C’est donc du temps, dimension impalpable, malléable et hautement subjective, qu'il est question dans ces deux brefs opéras d’Hindemith proposés par La Péniche Opéra pour inaugurer sa résidence au Théâtre de Fontainebleau et dans le sud seine-et-marnais. Sans s'embarquer dans une réflexion bergsonienne, Hindemith s'intéresse successivement à sa réversibilité et à son caractère perméable, lorsqu'il s'agit du temps de la mémoire, du temps ordinaire et des gestes répétés qui le ponctuent.

Dans Aller-retour, opéra de chambre de douze minutes composé en 1927 (Hin und zurück), il s'empare d'une scène domestique tragique – un mari tue sa femme adultère, puis, pris de remords, se donne la mort – et, par la magie d’une écriture (musicale et dramaturgique) en miroir, enferme ses personnages dans une boucle sans fin. Dans un sens, c'est un drame sordide ; dans l'autre jaillit un comique inattendu, plein de légèreté et d'humour noir : le mari se « re-fenestre » (entrant à nouveau par cette même issue de laquelle il s'est jetée), la femme ressuscite, la dispute se rembobine sous nos yeux.

Un long dîner de Noël (Das lange Weihnachtsmahl, 1960), ultime opéra de Hindemith, est une saga familiale exclusivement constituée d'instantanés, quatre-vingt dix réveillons qui se suivent et se ressemblent… ou pas. Réflexions récurrentes sur la pluie et le beau temps, arrivées des nouveau-nés, décès des anciens, révoltes des jeunes : tout y passe, avec le poids tragique et banal du jour-le-jour. Au travers (ou au service) de cette exploration de nos perceptions temporelles, on découvre la riche pauvreté (ou la pauvre richesse) du quotidien – ses anecdotes, petites ou grandes, nobles ou mesquines.

Comme toujours à La Péniche Opéra, il faut saluer l'intelligence de la mise en scène de Mireille Larroche – son économie, sa fantaisie, ses trouvailles pertinentes (les démarches de pantin et costumes de clown dans Aller-retour, la douce évolution de la direction d'acteur dans Un long dîner de Noël, pour ne citer que celles-là) ainsi que la réactualisation du discours. Car Mireille Larroche en profite (au moyen de vidéos et projections d'actualités ou d'œuvres cinématographiques sans rapport avec l'action, mais qui servent autant de contrepoint que de ponctuation) pour faire passer un discours altermondialiste qui, s'il n'a rien de neuf, garde assez de fraicheur pour traduire les concepts abordés à plus large échelle.
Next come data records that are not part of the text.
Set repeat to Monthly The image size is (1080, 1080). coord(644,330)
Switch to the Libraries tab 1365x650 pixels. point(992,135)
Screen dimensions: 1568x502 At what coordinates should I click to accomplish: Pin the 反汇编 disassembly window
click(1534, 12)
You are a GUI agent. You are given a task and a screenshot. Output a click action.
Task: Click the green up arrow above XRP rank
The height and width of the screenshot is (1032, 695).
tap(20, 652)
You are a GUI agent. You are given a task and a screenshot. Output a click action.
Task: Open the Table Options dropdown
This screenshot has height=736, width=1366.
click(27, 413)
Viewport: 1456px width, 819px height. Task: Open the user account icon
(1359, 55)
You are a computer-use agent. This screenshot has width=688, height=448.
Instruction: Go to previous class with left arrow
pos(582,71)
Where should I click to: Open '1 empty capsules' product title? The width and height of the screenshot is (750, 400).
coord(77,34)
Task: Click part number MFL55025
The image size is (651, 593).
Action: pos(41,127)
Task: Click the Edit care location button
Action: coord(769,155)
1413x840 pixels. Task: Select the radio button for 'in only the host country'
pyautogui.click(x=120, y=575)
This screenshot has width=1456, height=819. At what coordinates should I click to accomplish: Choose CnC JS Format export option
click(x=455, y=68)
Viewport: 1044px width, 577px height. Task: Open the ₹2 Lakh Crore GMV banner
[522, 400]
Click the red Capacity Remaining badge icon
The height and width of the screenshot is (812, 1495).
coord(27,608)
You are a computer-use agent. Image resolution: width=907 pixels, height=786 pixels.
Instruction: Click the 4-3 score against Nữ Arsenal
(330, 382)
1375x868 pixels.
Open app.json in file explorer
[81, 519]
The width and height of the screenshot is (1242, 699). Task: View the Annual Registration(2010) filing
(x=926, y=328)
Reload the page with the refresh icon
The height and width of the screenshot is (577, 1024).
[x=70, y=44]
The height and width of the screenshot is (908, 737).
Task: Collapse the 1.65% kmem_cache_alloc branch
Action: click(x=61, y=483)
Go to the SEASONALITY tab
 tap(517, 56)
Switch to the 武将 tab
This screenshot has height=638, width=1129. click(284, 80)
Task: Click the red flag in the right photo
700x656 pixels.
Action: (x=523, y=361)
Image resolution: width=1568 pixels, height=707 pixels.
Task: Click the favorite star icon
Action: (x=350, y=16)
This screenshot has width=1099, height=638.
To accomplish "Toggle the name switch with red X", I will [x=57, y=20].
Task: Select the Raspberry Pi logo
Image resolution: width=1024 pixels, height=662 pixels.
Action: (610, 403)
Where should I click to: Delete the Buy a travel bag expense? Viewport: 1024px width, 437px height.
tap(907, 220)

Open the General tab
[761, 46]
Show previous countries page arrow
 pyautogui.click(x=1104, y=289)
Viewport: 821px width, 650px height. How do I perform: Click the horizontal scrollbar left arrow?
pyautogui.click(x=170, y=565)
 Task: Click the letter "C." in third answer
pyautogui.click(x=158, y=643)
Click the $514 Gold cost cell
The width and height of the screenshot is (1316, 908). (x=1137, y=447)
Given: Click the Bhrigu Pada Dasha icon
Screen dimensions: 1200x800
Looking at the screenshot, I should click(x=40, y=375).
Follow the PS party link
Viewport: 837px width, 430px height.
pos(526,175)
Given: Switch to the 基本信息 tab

Dans la fosse, le plaisir est également au rendez-vous, du moins dans Aller-retour dont la partition rappelle un certain cabaret berlinois, acerbe et plein de saveurs. Dans Un long dîner de Noël, en revanche, l'arrangement pour petit ensemble réalisé par Lionel Peintre, directeur musical de la production, ne rend pas toujours justice à l'inventivité d’Hindemith – qui, pour chaque décennie, emprunte à un style musical ou à un autre, donnant à chacune son identité propre.